Among the most expected events of the Dogliani TV Festival, «The Renaissance of Italian fiction » took place yesterday; a long and impassionate conversation moderated by Aldo Grasso and attended also by Lorenzo Mieli, CEO of Fremantle Media Italia, Pietro Valsecchi, producer and CEO of Taodue Film, actors Ricky Tognazzi and Marco Bocci, and the President of Piemonte Film Commission Paolo Damiano.

For Valsecchi ideas come first, and Italian fiction should tell about our history, its best examples, since the more you keep local, the more you’ll be appreciated at an international level.
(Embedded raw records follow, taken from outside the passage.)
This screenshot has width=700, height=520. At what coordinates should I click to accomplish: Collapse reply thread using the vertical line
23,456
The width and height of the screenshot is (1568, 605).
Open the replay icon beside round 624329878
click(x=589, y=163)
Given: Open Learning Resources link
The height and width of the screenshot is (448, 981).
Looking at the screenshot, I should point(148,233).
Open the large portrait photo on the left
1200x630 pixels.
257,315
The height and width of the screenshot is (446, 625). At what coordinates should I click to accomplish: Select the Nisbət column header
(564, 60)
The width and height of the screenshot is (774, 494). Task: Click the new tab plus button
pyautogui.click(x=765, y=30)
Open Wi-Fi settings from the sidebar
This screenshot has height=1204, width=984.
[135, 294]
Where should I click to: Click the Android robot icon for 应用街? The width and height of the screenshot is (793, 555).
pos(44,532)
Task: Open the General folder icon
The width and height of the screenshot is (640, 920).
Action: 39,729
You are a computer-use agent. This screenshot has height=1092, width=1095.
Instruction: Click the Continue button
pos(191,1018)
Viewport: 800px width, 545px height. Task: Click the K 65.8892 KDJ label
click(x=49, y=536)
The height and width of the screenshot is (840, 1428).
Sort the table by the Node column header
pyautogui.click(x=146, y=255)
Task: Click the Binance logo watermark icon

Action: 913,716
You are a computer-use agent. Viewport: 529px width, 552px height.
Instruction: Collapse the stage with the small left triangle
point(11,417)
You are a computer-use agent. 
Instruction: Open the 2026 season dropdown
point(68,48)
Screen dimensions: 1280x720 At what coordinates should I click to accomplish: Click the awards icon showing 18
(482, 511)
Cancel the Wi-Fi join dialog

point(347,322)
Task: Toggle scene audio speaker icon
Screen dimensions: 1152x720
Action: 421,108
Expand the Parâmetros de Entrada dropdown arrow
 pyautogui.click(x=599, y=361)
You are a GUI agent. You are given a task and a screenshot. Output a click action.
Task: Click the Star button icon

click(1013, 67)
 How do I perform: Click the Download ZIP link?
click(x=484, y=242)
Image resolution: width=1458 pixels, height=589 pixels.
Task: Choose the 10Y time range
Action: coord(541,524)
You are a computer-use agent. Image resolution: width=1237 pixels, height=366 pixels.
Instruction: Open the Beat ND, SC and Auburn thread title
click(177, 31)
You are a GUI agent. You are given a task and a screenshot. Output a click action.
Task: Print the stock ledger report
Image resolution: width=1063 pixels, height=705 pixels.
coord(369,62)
This is the reason why he has announced, among the next projects produced by Taodue, various biopics of lay heroes such as Libero Grassi, the Sicilian entrepreneur killed by Cosa Nostra for his opposition to protection money; Renata Fonte, the Apulia politician who opposed property speculation and defended her territory at the cost of her life; Emanuela Loi, the escort agent of Borsellino killed in via D’Amelio, and finally Mario Francese, a journalist killed by the mafia.

Lorenzo Mieli agreed with Valsecchi on the high value of local stories, as in the case of Gomorra, played in Neapolitan dialect and exported all over the world. According to Fremantle Ceo the renaissance of Italian fiction depends in particular on the new clients, who are now asking for international level products and inviting producers to dare, as in the case of Rai Director General Campo Dall’Orto, who has received in these days some “indecorous attacks”.

Marco Bocci underlined that for a long time Italian fiction has been considered by many actors as a cinema product of TV series, whereas he started indeed with an excellent quality product such as Romanzo criminale. However, to be competitive we should invest on training, following the example of Taodue who will launch its school for directors and screenwriters next September, and that of Ricky Tognazzi, who’s working in Turin to transform “some studios of Mirafiori in a young talents’ workshop”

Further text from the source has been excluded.